** Begin **
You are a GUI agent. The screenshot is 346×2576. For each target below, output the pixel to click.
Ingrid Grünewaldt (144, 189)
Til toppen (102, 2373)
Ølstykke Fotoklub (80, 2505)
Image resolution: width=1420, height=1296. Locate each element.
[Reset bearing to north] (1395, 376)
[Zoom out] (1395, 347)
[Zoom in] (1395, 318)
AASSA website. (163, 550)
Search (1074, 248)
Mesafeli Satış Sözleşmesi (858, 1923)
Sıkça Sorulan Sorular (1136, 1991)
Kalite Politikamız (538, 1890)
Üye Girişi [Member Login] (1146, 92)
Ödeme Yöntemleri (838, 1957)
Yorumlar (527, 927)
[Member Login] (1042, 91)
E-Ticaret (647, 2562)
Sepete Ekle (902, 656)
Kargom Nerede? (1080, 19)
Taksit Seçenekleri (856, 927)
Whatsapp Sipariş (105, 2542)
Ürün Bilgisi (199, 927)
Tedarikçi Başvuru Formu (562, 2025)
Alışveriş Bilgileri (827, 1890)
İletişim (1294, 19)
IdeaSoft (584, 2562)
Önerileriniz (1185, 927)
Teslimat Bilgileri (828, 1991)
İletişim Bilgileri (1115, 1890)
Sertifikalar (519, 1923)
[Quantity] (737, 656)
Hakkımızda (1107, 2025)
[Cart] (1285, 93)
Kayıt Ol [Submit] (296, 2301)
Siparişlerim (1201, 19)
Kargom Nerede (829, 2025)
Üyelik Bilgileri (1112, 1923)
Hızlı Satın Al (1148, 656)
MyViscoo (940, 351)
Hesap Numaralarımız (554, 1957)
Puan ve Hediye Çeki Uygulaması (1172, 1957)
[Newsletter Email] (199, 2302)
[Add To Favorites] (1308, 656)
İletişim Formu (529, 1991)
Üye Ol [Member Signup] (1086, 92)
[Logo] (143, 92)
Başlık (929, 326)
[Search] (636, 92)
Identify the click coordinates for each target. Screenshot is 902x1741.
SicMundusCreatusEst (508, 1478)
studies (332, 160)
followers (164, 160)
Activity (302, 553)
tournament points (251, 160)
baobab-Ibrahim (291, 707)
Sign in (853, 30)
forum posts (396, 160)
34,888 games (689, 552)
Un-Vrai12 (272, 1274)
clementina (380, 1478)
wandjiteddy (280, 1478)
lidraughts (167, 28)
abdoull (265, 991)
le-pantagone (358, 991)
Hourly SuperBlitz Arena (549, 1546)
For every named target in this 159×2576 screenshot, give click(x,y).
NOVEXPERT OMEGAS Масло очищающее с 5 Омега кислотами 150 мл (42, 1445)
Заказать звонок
** End **
Write out the listing above again, substituting "Member Sign-In" for every occurrence of "Member Login" and keeping all other text identical.

→ REPLY TO THE TASK:
You are a GUI agent. The screenshot is 346×2576. For each target below, output the pixel to click.
Ingrid Grünewaldt (144, 189)
Til toppen (102, 2373)
Ølstykke Fotoklub (80, 2505)
Image resolution: width=1420, height=1296. Locate each element.
[Reset bearing to north] (1395, 376)
[Zoom out] (1395, 347)
[Zoom in] (1395, 318)
AASSA website. (163, 550)
Search (1074, 248)
Mesafeli Satış Sözleşmesi (858, 1923)
Sıkça Sorulan Sorular (1136, 1991)
Kalite Politikamız (538, 1890)
Üye Girişi [Member Sign-In] (1146, 92)
Ödeme Yöntemleri (838, 1957)
Yorumlar (527, 927)
[Member Sign-In] (1042, 91)
E-Ticaret (647, 2562)
Sepete Ekle (902, 656)
Kargom Nerede? (1080, 19)
Taksit Seçenekleri (856, 927)
Whatsapp Sipariş (105, 2542)
Ürün Bilgisi (199, 927)
Tedarikçi Başvuru Formu (562, 2025)
Alışveriş Bilgileri (827, 1890)
İletişim (1294, 19)
IdeaSoft (584, 2562)
Önerileriniz (1185, 927)
Teslimat Bilgileri (828, 1991)
İletişim Bilgileri (1115, 1890)
Sertifikalar (519, 1923)
[Quantity] (737, 656)
Hakkımızda (1107, 2025)
[Cart] (1285, 93)
Kayıt Ol [Submit] (296, 2301)
Siparişlerim (1201, 19)
Kargom Nerede (829, 2025)
Üyelik Bilgileri (1112, 1923)
Hızlı Satın Al (1148, 656)
MyViscoo (940, 351)
Hesap Numaralarımız (554, 1957)
Puan ve Hediye Çeki Uygulaması (1172, 1957)
[Newsletter Email] (199, 2302)
[Add To Favorites] (1308, 656)
İletişim Formu (529, 1991)
Üye Ol [Member Signup] (1086, 92)
[Logo] (143, 92)
Başlık (929, 326)
[Search] (636, 92)
Identify the click coordinates for each target. Screenshot is 902x1741.
SicMundusCreatusEst (508, 1478)
studies (332, 160)
followers (164, 160)
Activity (302, 553)
tournament points (251, 160)
baobab-Ibrahim (291, 707)
Sign in (853, 30)
forum posts (396, 160)
34,888 games (689, 552)
Un-Vrai12 (272, 1274)
clementina (380, 1478)
wandjiteddy (280, 1478)
lidraughts (167, 28)
abdoull (265, 991)
le-pantagone (358, 991)
Hourly SuperBlitz Arena (549, 1546)
For every named target in this 159×2576 screenshot, give click(x,y).
NOVEXPERT OMEGAS Масло очищающее с 5 Омега кислотами 150 мл (42, 1445)
Заказать звонок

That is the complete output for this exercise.